Murphy v. Employees Retirement Comm'n, No. Cv890366114s (Aug. 27, 1990)

[EDITOR'S NOTE: This case is unpublished as indicated by the issuing court.] MEMORANDUM Ralph G. Murphy (hereafter Murphy) retired on March 1, 1986 as an assistant attorney general for the state of Connecticut and, as a member of the State Employees Retirement System began to receive retirement benefits. On September 1, 1987, and annually thereafter, he was appointed as a Superior Court Magistrate by the Chief Court Administrator of the Judicial Department. CT Page 1631

In response to a Petition for a Declaratory Ruling filed by Murphy, on July 20, 1989 the Connecticut State Employees Retirement Commission (hereafter Commission) ruled that Murphy had reentered state service as a Magistrate so that, pursuant to Conn. Gen. Stat. Sec. 5-165a(c), his retirement benefits would be suspended if he worked ninety days or more as a Magistrate in any calendar year.

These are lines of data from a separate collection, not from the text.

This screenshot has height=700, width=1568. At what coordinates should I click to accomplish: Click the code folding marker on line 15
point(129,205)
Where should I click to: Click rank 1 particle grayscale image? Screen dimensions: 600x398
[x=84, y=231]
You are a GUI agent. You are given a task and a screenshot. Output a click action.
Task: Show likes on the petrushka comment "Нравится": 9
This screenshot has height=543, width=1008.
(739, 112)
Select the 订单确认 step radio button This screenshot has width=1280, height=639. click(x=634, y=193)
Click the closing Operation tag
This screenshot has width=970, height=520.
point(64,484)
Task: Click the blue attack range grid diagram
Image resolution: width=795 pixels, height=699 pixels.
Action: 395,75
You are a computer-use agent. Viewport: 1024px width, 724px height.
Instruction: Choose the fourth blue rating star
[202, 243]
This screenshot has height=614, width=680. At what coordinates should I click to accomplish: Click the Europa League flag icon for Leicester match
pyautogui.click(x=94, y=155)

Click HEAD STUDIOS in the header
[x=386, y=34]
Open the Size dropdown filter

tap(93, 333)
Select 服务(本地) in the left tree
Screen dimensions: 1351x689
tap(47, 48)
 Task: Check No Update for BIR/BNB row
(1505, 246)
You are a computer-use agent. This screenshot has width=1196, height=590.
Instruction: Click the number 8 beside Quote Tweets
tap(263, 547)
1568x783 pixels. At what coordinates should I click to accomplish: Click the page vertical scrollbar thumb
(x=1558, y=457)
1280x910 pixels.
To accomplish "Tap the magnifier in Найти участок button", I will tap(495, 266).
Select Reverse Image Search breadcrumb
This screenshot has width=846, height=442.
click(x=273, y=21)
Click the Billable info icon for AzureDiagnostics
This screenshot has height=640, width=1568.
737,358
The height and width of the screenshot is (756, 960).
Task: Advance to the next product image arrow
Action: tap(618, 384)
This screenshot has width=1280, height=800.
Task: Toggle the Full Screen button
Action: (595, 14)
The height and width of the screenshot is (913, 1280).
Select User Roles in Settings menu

Murphy has filed this administrative appeal under Sec.4-183 of that ruling.

I. Murphy has alleged aggrievement. The stipulation of facts establishes aggrievement. Under the ruling Murphy must give up retirement benefits if he is employed for more than ninety working days under his annual appointment as Magistrate. Murphy has a specific personal and legal interest in the resolution of this matter. That interest has been specially and injuriously affected by the ruling of the Commission. State Medical Society v. Board of Examiners in Podiatry, 203 Conn. 295, 299-300,524 A.2d 636 (1987); Pawcatuck Eastern Pequot Indians v. Indian Affairs Council, 18 Conn. App. 4, 8-9, 555 A.2d 1003 (1989).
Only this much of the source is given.